# What to do:
Copy the listing below word for word, from the line containing "The image size" through the end of the listing, both included. Omit the pictures.

== == ==

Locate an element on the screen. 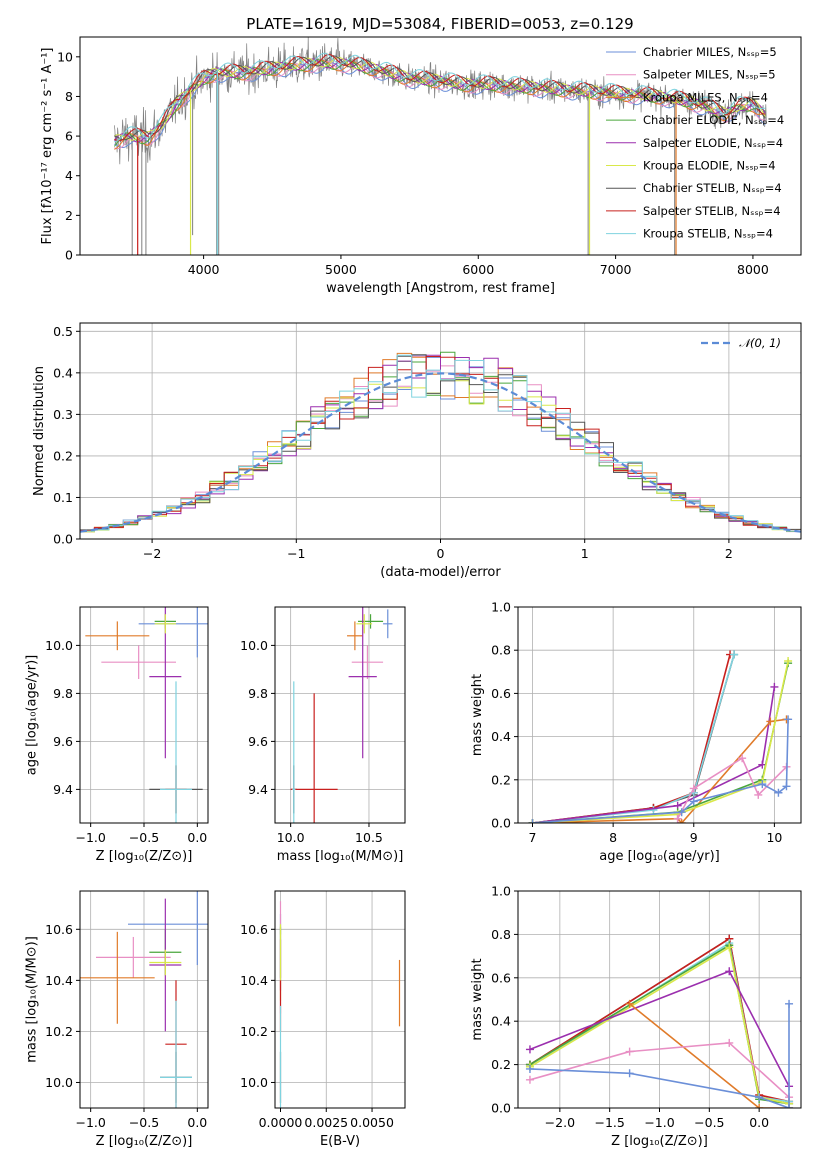  x-tick-label: 0 is located at coordinates (441, 554).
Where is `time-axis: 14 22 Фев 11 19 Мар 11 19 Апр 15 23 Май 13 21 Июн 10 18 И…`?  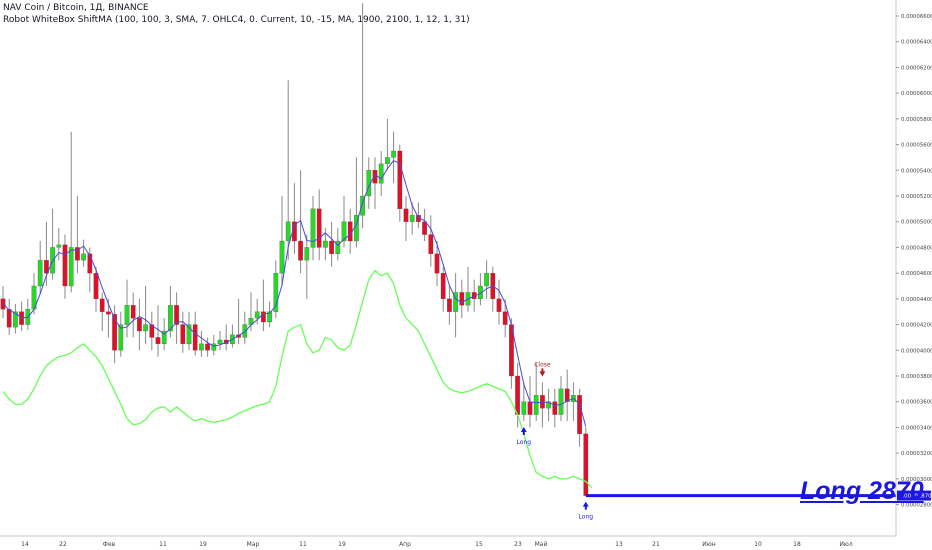 time-axis: 14 22 Фев 11 19 Мар 11 19 Апр 15 23 Май 13 21 Июн 10 18 И… is located at coordinates (448, 542).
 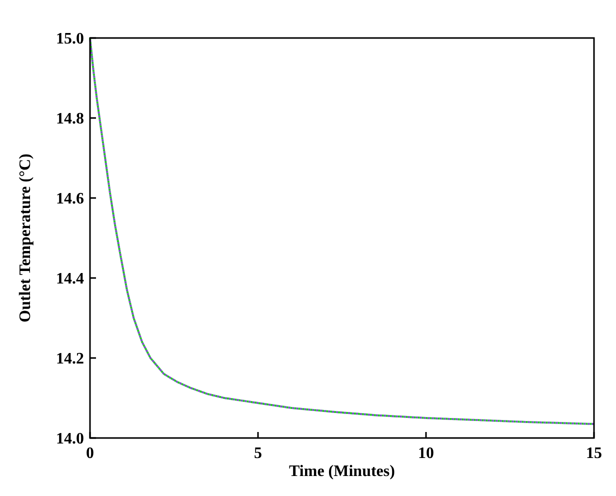 I want to click on y-tick-label: 14.4, so click(x=70, y=279).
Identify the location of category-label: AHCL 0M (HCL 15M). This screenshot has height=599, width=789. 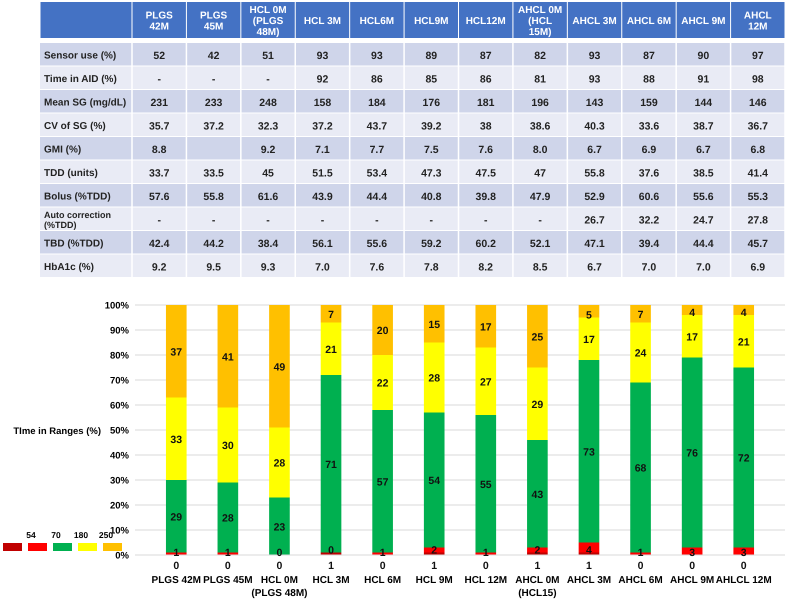
(540, 22).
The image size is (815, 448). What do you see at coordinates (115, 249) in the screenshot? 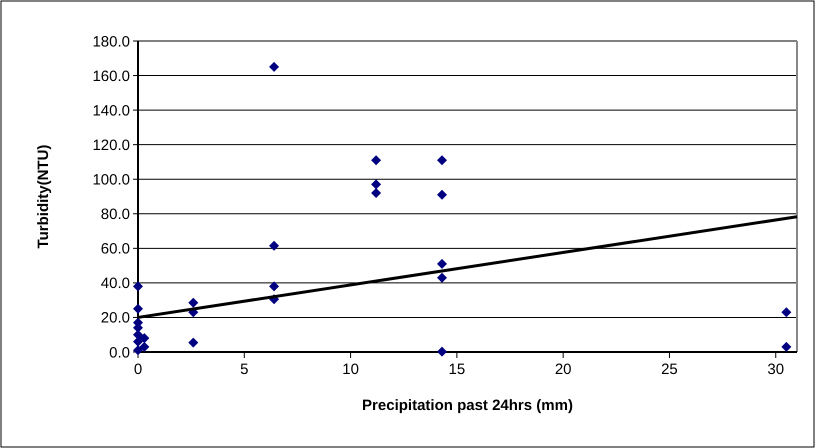
I see `y-tick-label: 60.0` at bounding box center [115, 249].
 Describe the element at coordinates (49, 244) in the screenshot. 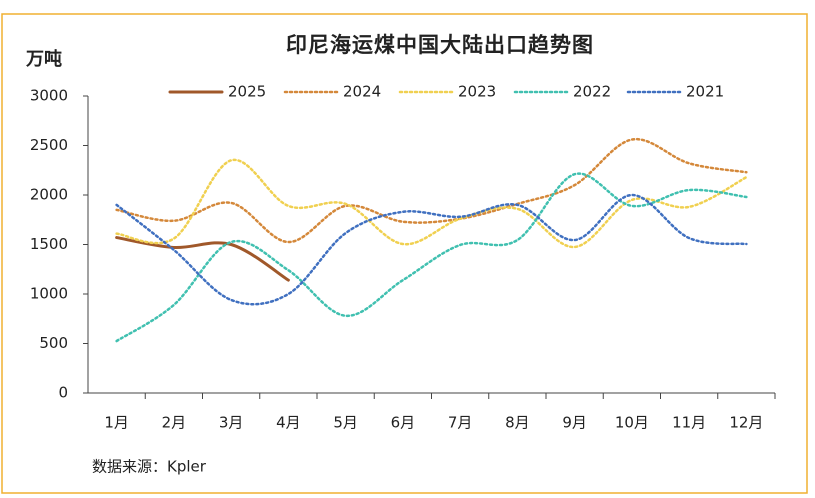

I see `y-tick-label: 1500` at that location.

== == ==

# Solution:
The image size is (815, 448). What do you see at coordinates (115, 249) in the screenshot? 
I see `y-tick-label: 60.0` at bounding box center [115, 249].
 Describe the element at coordinates (49, 244) in the screenshot. 

I see `y-tick-label: 1500` at that location.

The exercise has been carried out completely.